6. Timing is the Most Important Part of Crypomining
Crypto trading is a bit of a catch-22. You need to opt-in early to get the most out of a currency, but fraud and price manipulation are common. Stocks work in a similar way, but penny stocks and “sure things” are more common. Crypto is almost always a high-risk, high-reward scenario.
While you can make a lot of money by taking risks, you’ll actually be more successful if you monitor the industry before spending money. Follow price patterns, not your gut feeling.
7. Scammers are Common in the Crypto Market
Social media can be used to improve your career or business, but it can also be used to scam crypto investors. Hundreds of individuals and businesses have cashed out because they manipulated an investor’s good nature, so you need to stay vigilant and do your research.
Like with any other security, you really need to know what you’re buying. Some investors will start a pump and dump scheme if a currency is failing, so don’t fall for anything that looks too good to be true. Once again, do your research and evaluate each currency by its merits.

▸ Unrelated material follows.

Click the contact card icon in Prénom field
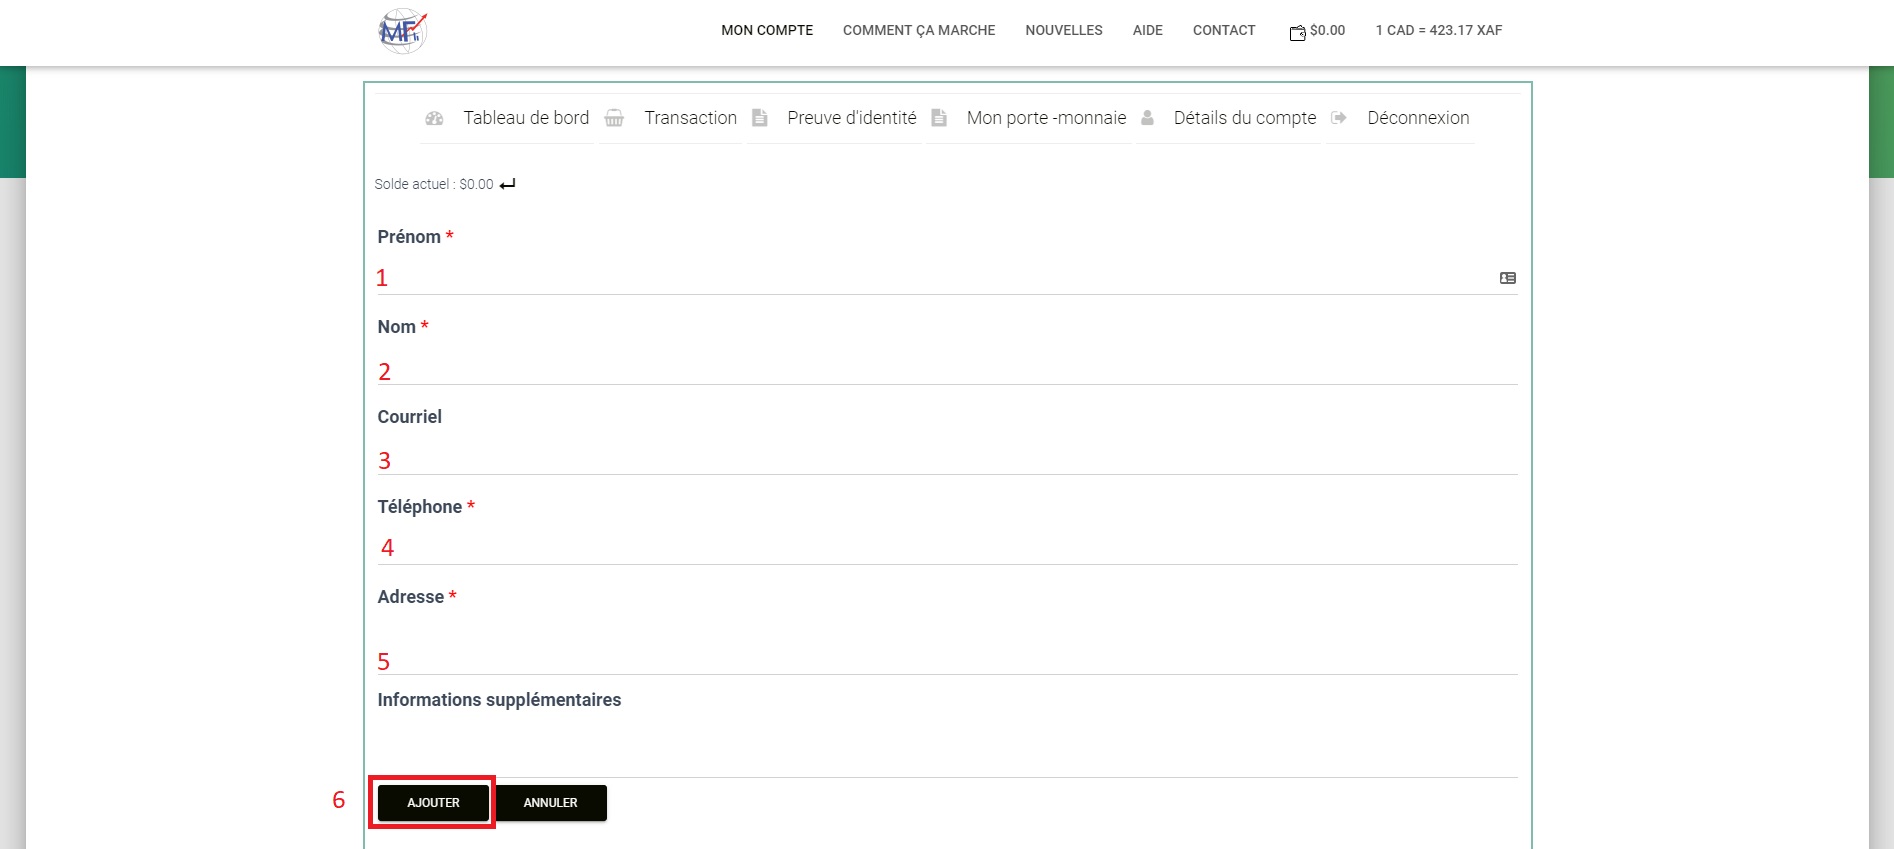This screenshot has width=1894, height=849. point(1507,278)
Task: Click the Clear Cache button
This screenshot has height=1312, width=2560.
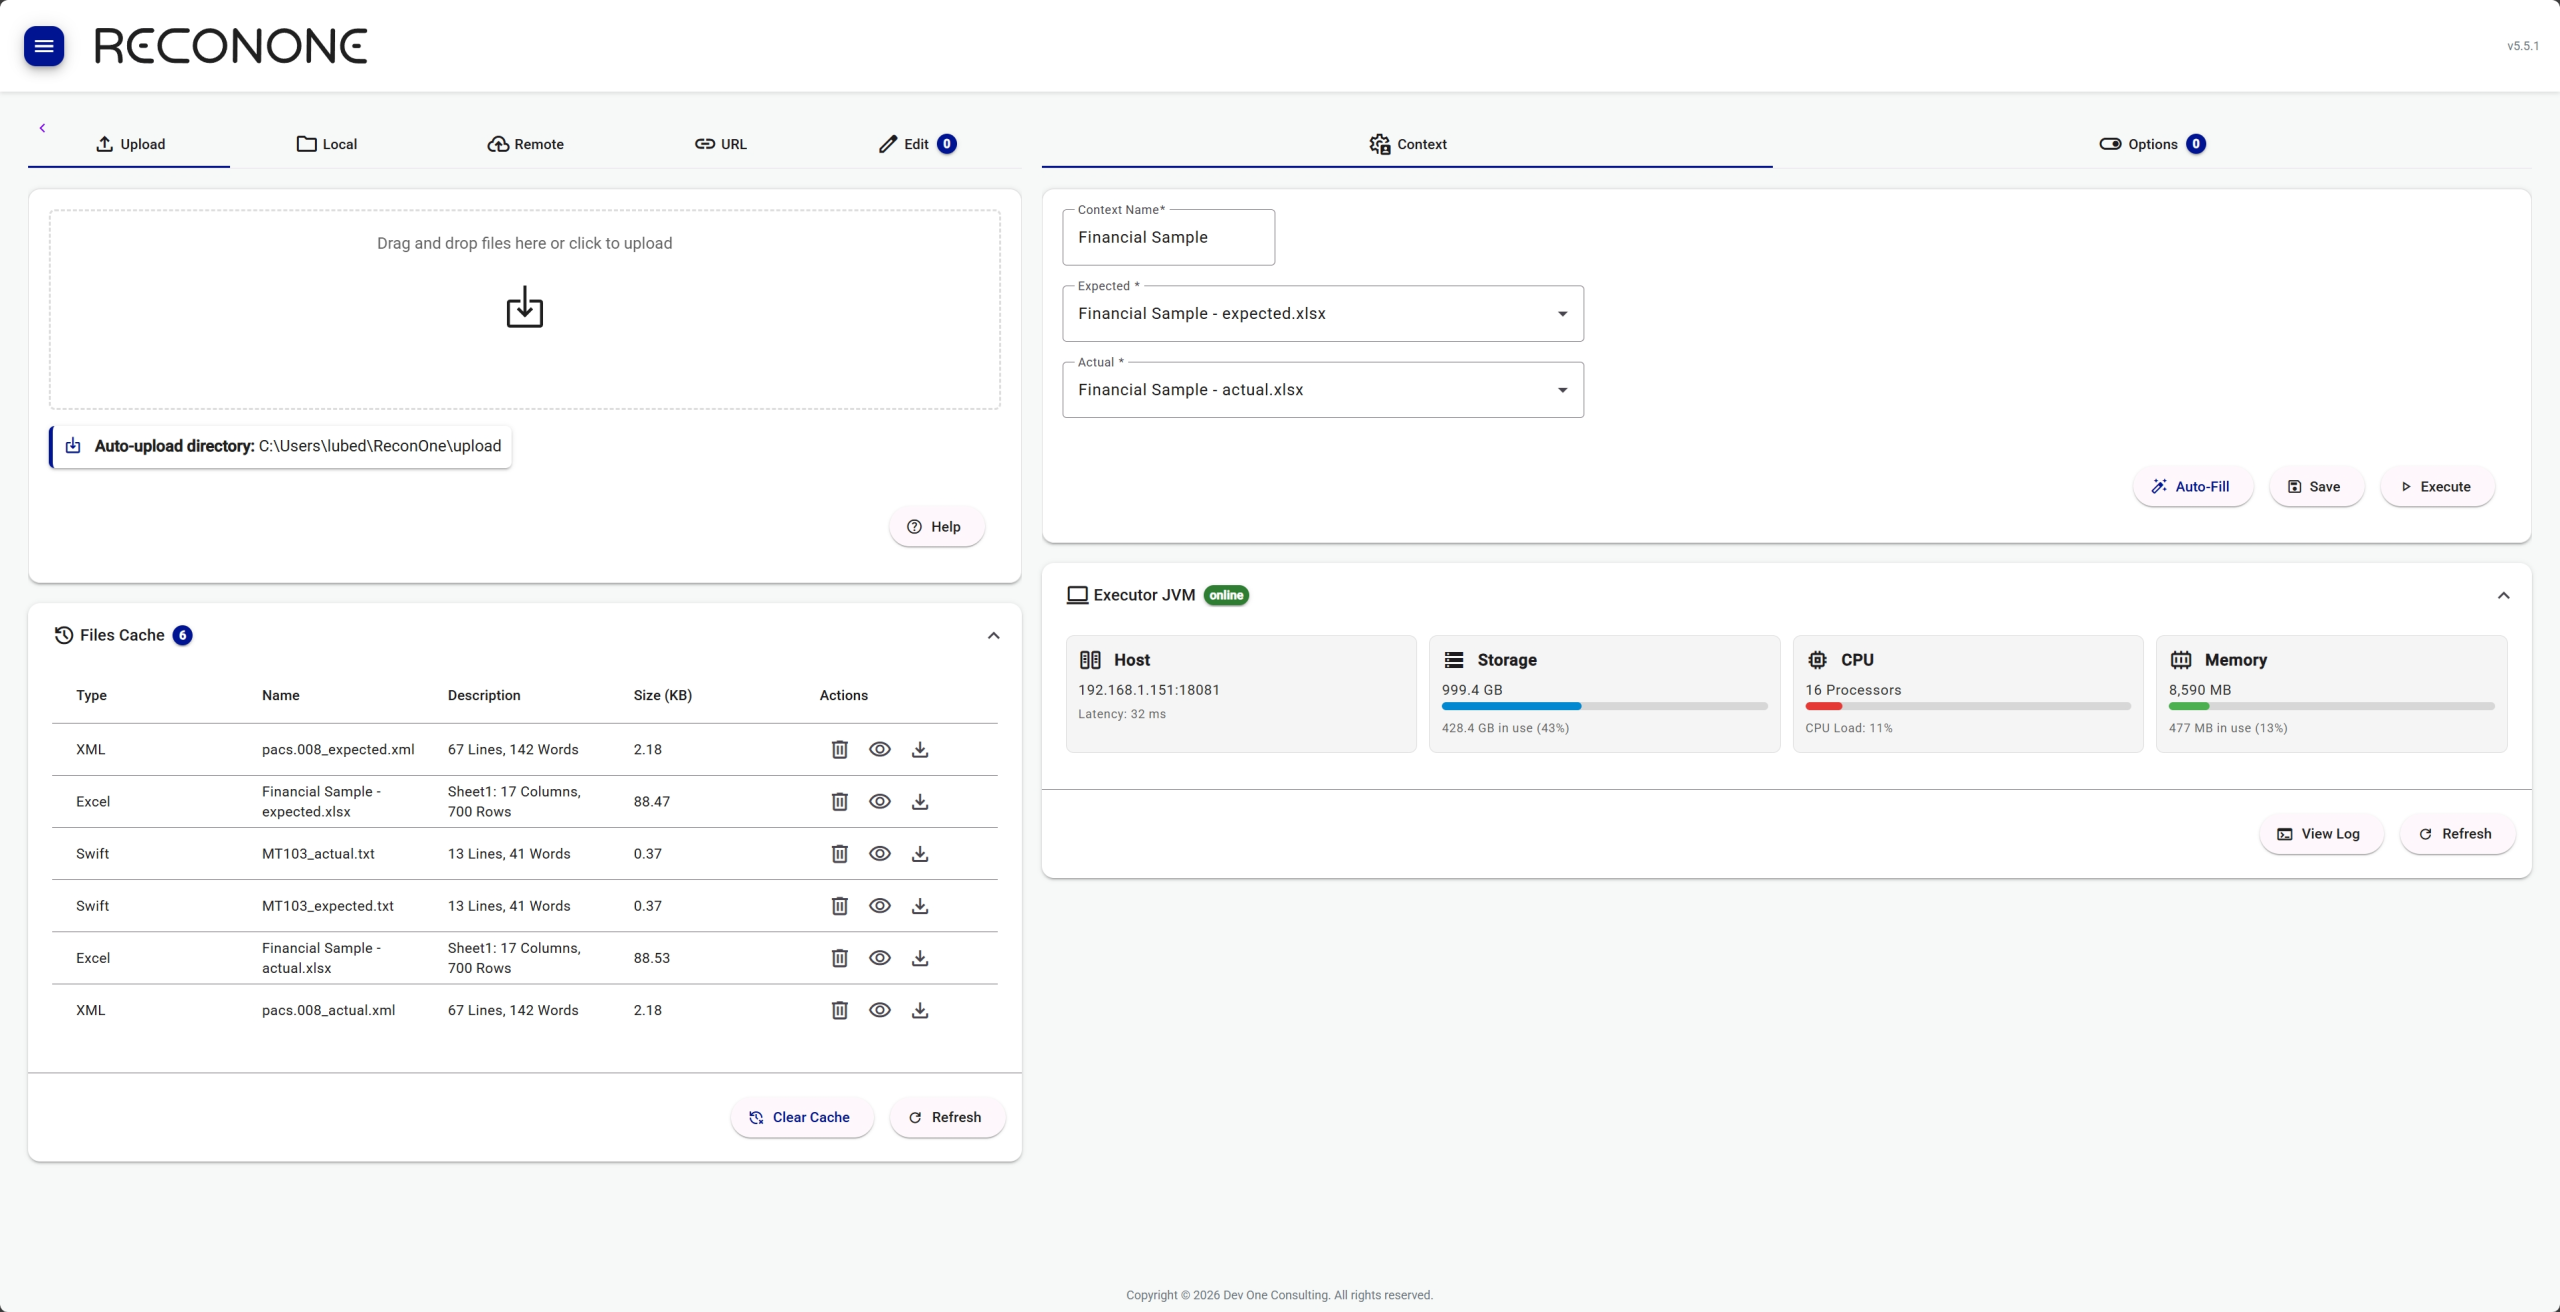Action: [x=801, y=1117]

8. Stick to Trusted Communities and Enthusiasts
You have to be very careful with who you trust in the crypto space. It’s not a coincidence that so many celebrities promote cryptocurrency and NFTs; they’re seen as a genuine advice source. But most well-known celebrities aren’t trading crypto themselves. They have investors for that.
Most people can’t afford to hire a professional, so you need to seek out investors that know a thing or two about the market. Avoid celebrities who have no business being in the space.
9. Be Careful Where You Store Your Crypto Wallet
Cryptocurrency is a bearer asset like jewelry or cash. If you lose it, it’s presumed to be gone. That’s why you should never give anyone your cryptographic keys, even to certain third parties. Both centralized and decentralized finance platforms are rife with exploits and backdoors.
At the same time, several advanced users will still use a third party because it can be difficult and terrifying to store your own currency on hardware. Before you store your crypto with a third party, read the user agreements to ensure you’re protected against different hacks or issues.
Also read: 10 Best web3 wallet | Price, Safety, Features
10. White Paper-Backed Cryptocurrency is Safer
A white paper is an informal document that highlights the features of a product. You need to make sure that the cryptocurrency you’re backing has a white paper that’s easily accessible. Otherwise, it’s an obvious red flag that said currency doesn’t have any data or project details.
Be sure to read the white paper carefully, as an incomplete or misleading paper is another red flag. It’s safer to invest in a cryptocurrency that has an end goal or general project time frame.